Comincio così a provare la sensazione che essere lì faccia parte del corso naturale delle cose, nessuna forzatura, nessuna reunion da giustificare e nessuna lacuna temporale da colmare. Le prime note di Five. Eight and Ten mi calamitano verso il palco e quando lo stacco di batteria irrompe sugli arpeggi iniziali è già chiaro che stasera i Mineral ci faranno male. Sono così assorto che nel silenzio che precede Gloria mi sembra di sentire il fruscio della puntina sul vinile. Il suono è incredibile, non so come ci siano riusciti ma esce perfetto: leggermente impastato e sporco, saturo sui bassi quanto basta. I nostri giradischi di bassa qualità suonavano esattamente così. Contengo a stento l’entusiasmo, mi giro indietro verso gli amici con un sorriso infinito: “se adesso fanno Slower faccio stage div…” Slower. Provo a fare una cosa. Provo a guardare il soffitto e a chiudere gli occhi mentre canto people like you and me will never know the easy way. Ne esco male, cioè bene, con i brividi lungo la schiena e gli occhi umidi. A quel punto mi aspetto Dolorosa, mi aspetto che facciano tutto il primo album per tornare volentieri a casa a piedi con la temperatura sottozero. Non è stato così ma siamo rimasti in tema: February e M.D. (dal 7″ uscito per Caulfield Records nel 1998) sono due perle notevoli prima di lasciare spazio ai brani del secondo album. A Letter, SoundLikeSunday, For Ivadel e gli altri pezzi di &Serenading sono una grande sorpresa, perché se è vero che questo album pecca quasi di manierismo nella sua perfezione, dal vivo i pezzi suonano tremendamente autentici, al pari di quelli del primo album. Insomma i Mineral stanno suonando meglio dei Mineral ed il concerto sta superando ogni aspettativa. La voce di Chris Simpson non è cambiata. Imperfetta e non particolarmente intonata, forse non raggiunge più la stessa estensione vocale ma trasmette quelle identiche emozioni.
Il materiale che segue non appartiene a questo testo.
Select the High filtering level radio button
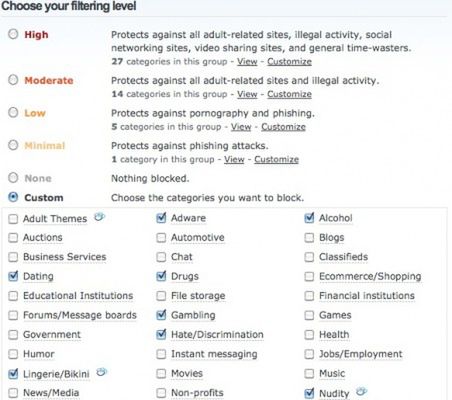click(13, 34)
Non so suonare la chitarra e non so perché i Mineral abbiano bisogno di accordare dopo ogni pezzo, causando silenzi tanto interminabili quanto solenni. Mi piace pensare che suonare con quella intensità faccia sì che anche le corde non reggano l’urto emotivo e si lascino andare.
Con la parentesi movimentata di 80 – 37 si ritorna alle origini, dice che non la suonavano dal vivo dal 1997. Poi &Serenading torna protagonista, un po’ me l’aspettavo e va bene così. L’incedere lento di Unfinished ci fa ciondolare le teste, WakingToWinter e la title track ci ricordano che siamo fortunati a vedere questo concerto in inverno; persino dentro il locale fa freddo. Allevio il bruciore degli occhi crepati dalla stanchezza strizzandoli forte e cantando when I was a boy I could hear symphonies in seashells, so why am I so deaf at twenty-two to the sound of the driving snow that drives me home to you. Penso che i Mineral siano il mio gruppo preferito di sempre. Magari domani cambierò idea, ma adesso è così.
Scendono dal palco e potrebbe bastare così. Per la maggior parte dei concerti i bis sono come le reunion: non necessari, superflui. Ma questo concerto è diverso e siamo nel 1998. Questa non è nostalgia, i Mineral non ci hanno portato indietro, stiamo vivendo in questo tempo e basta.
LoveLetterTypeWriter, Palisade e si chiude tornando a the Power of Failing con Parking Lot. Curioso, l’immenso parcheggio sterrato del Velvet, suggestivo in piena notte, è legato per me a certi ricordi dolenti che si sono fatti sentire per tanto tempo. La mia fortuna è che ho sempre potuto scaricare il peso di questi ricordi sulla bellezza di queste canzoni.